The reason for the booing of Aboriginal football legend Adam Goodes is clear: racism. Standing by him – saying that it’s racist to boo him, and backing his actions – is a basic and necessary gesture of solidarity.

Commentators who want Goodes to just shut up and play are clearly itching to use the words “uppity black”. According to them, Goodes is “provocative” or “political” or “divisive”.

What they really mean is he’s a black who doesn’t know his place. He won’t be a nice quiet Aborigine who’s just grateful to be a footballer. Their attitudes are reminiscent of former Collingwood president Allan McAlister. When confronted by St Kilda player Nicky Winmar standing up to racism in 1993, McAlister said he had no problem with Aboriginal people “as long as they conduct themselves like white people”.

As journalist Amy McQuire put it in an article for New Matilda, Goodes “steps outside of the narrow confines of what is expected of him as an Aboriginal athlete. That is, to keep his advocacy restricted to his team’s chances at winning a premiership, and not use his impressive public platform to stick up for his people”.

Goodes’s real crime in the minds of his detractors can probably be narrowed down to the lines that he wrote after seeing John Pilger’s 2014 film Utopia: “Imagine watching a film that tells the truth about the terrible injustices committed over 225 years against your people, a film that reveals how Europeans, and the governments that have run our country, have raped, killed and stolen from your people for their own benefit.

“Now imagine how it feels when the people who benefited most from those rapes, those killings and that theft – the people in whose name the oppression was done – turn away in disgust when someone seeks to expose it.”

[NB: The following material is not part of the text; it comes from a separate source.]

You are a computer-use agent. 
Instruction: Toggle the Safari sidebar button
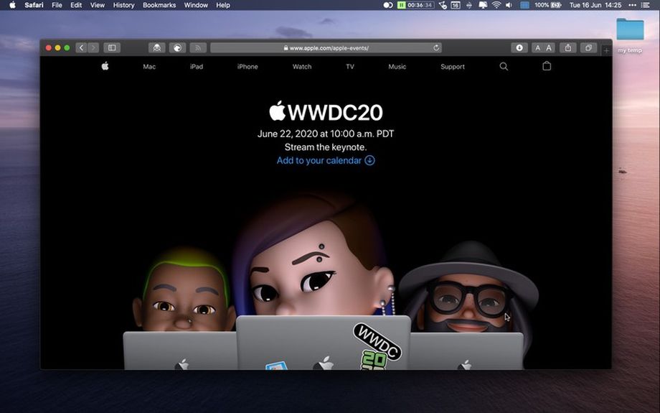pos(111,48)
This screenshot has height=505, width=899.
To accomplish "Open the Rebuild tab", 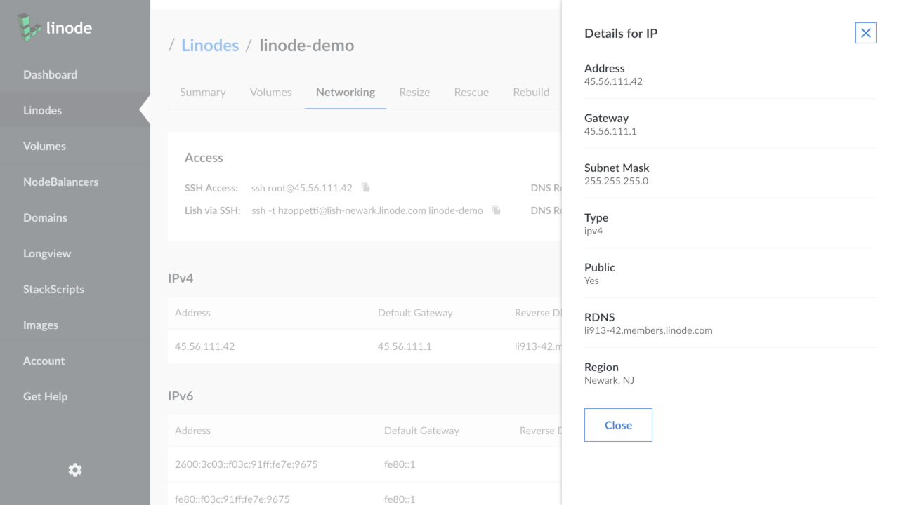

Racism clearly is not a thing of the past. But while the current media furore does not acknowledge it, booing is not the main manifestation of racism in this country. The main thing is the institutionalised racism built into Australian capitalism, which reinforces every day the inferior status of Aboriginal people.

A racist system

In the eyes of the Australian state, Aboriginal lives are worthless. Last month, in a case that went largely unremarked, a 23-year-old non-Indigenous man was given six months’ home detention for a hit and run that killed an 8-year-old Aboriginal boy in Darwin. When the boy’s mother expressed her anger at the accused’s family, the magistrate’s response was telling: “You’ll be arrested if you don’t shut up. This is a court of law, not a pub where people can yell at each other”. That’s the attitude of those in authority.

Add to such instances the continued removal from their families of thousands of Aboriginal children by the state under the pretence of “child protection”. Add poverty and entrenched hopelessness driving suicide rates of nearly one in three deaths of Indigenous people aged 15 to 35.

Add the military occupation of Aboriginal communities by the Northern Territory intervention. Add the proposed forced closure of Aboriginal homelands – ethnic cleansing justified by the insult that living on country is a luxury “lifestyle choice”. Add the daily harassment and discrimination. Add the whitewashing of history. Add the gap in life expectancy. Add the ongoing genocide.

That’s the reason racism can get traction. And it’s why those who run the show would rather blame it on “idiots”. Far better to think it is only footy fans’ bad attitudes rather than a consequence of a system based on exploitation, profit and the dispossession of Aboriginal people. The people at the top play divide and rule, then say that they are upset about the ongoing divisions.

There has been an outpouring of popular support for Goodes on and off the field, and for calling racism what it is. There’s a polarisation, and that’s a good thing – much better than sweeping racism under the carpet.

Yet there’s a lot wrong with some of the responses that oppose the booing. The 31 July Age editorial, entitled “Booing Adam Goodes: Australians must unite against racism”, epitomised the problem.

“The attacks on Goodes in recent times have reached such a level that they are reflecting poorly on our entire nation. We all have a duty to help end this travesty – and prevent repeats – by having the courage and decency to call out such behaviour as a racist disgrace”, it said. “It certainly has no place in a nation that would pride itself on being diverse, multicultural and, above all, fair.”

This whitewashes Australia’s institutionalised anti-Aboriginal racism, not to mention the anti-Muslim and anti-refugees racism that is a daily feature of mainstream politics and media.

Yes, the booing is wrong. But it is not in contradiction to some “fair” Australia. It is a logical outgrowth of a racist system.